---------- SUPPLIED RECORDS
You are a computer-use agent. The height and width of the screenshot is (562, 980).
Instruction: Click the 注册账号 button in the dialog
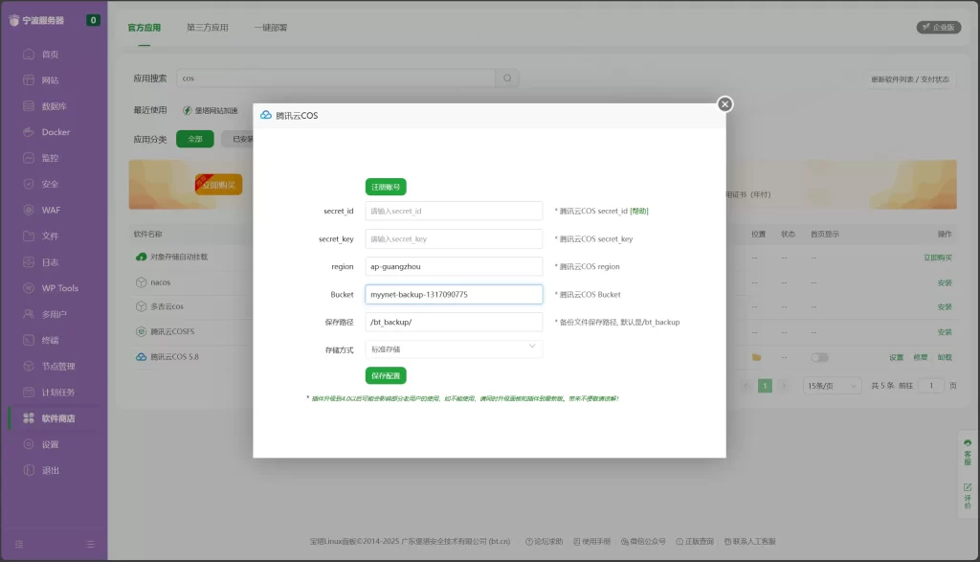(x=386, y=187)
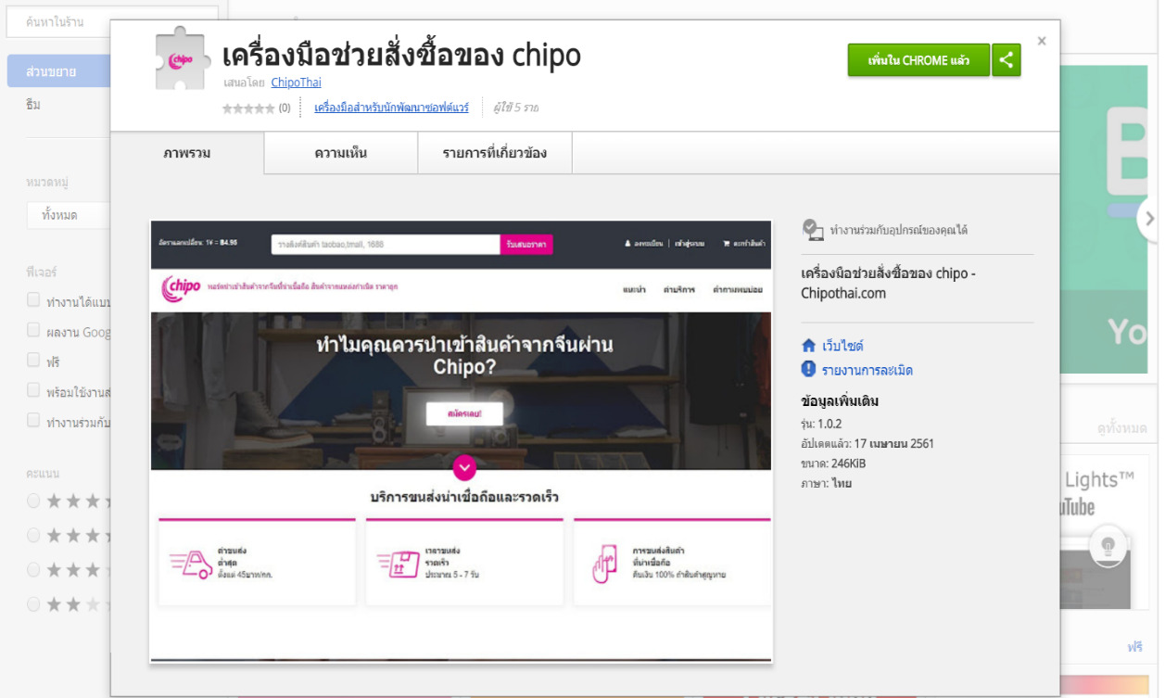The height and width of the screenshot is (698, 1165).
Task: Click the home icon beside เว็บไซต์
Action: coord(808,346)
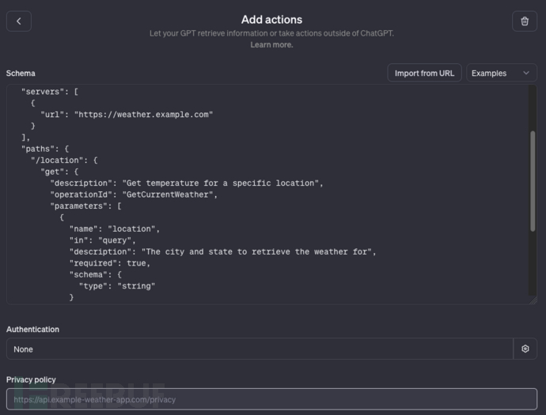Place cursor on the "required": true line
The image size is (546, 415).
pos(109,263)
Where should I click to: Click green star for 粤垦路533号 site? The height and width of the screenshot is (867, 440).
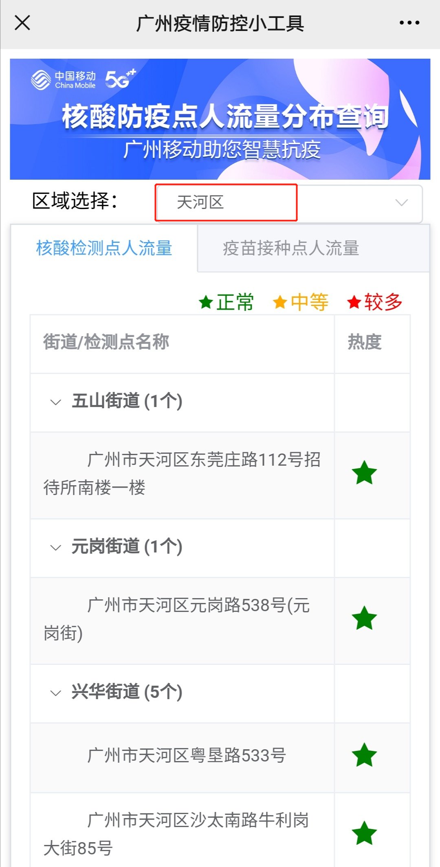click(364, 755)
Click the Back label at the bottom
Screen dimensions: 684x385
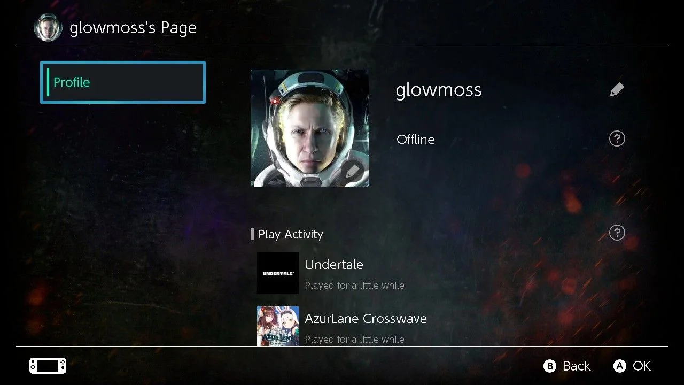pos(577,366)
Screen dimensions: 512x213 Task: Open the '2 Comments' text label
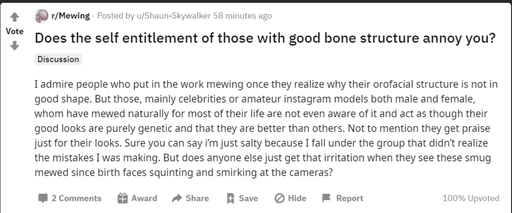pyautogui.click(x=76, y=198)
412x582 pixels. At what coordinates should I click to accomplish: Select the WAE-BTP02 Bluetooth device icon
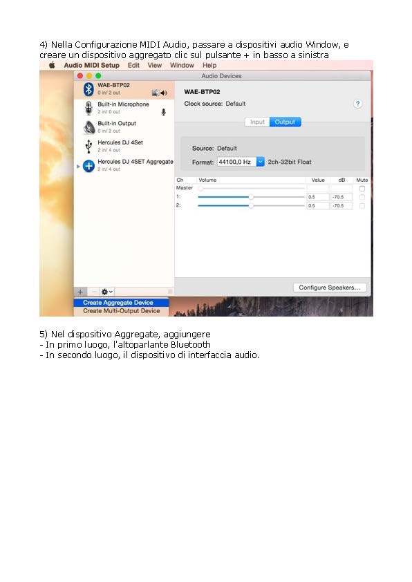coord(88,89)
--------------------
TO DO: Output a verbatim copy of the lines from the line containing "Click the Back label at the bottom" through the end of the data, both included, without any images.

TASK SOLUTION:
Click the Back label at the bottom
Screen dimensions: 684x385
pos(577,366)
Screen dimensions: 512x213 Task: Open the '2 Comments' text label
pyautogui.click(x=76, y=198)
412x582 pixels. At what coordinates should I click to accomplish: Select the WAE-BTP02 Bluetooth device icon
coord(88,89)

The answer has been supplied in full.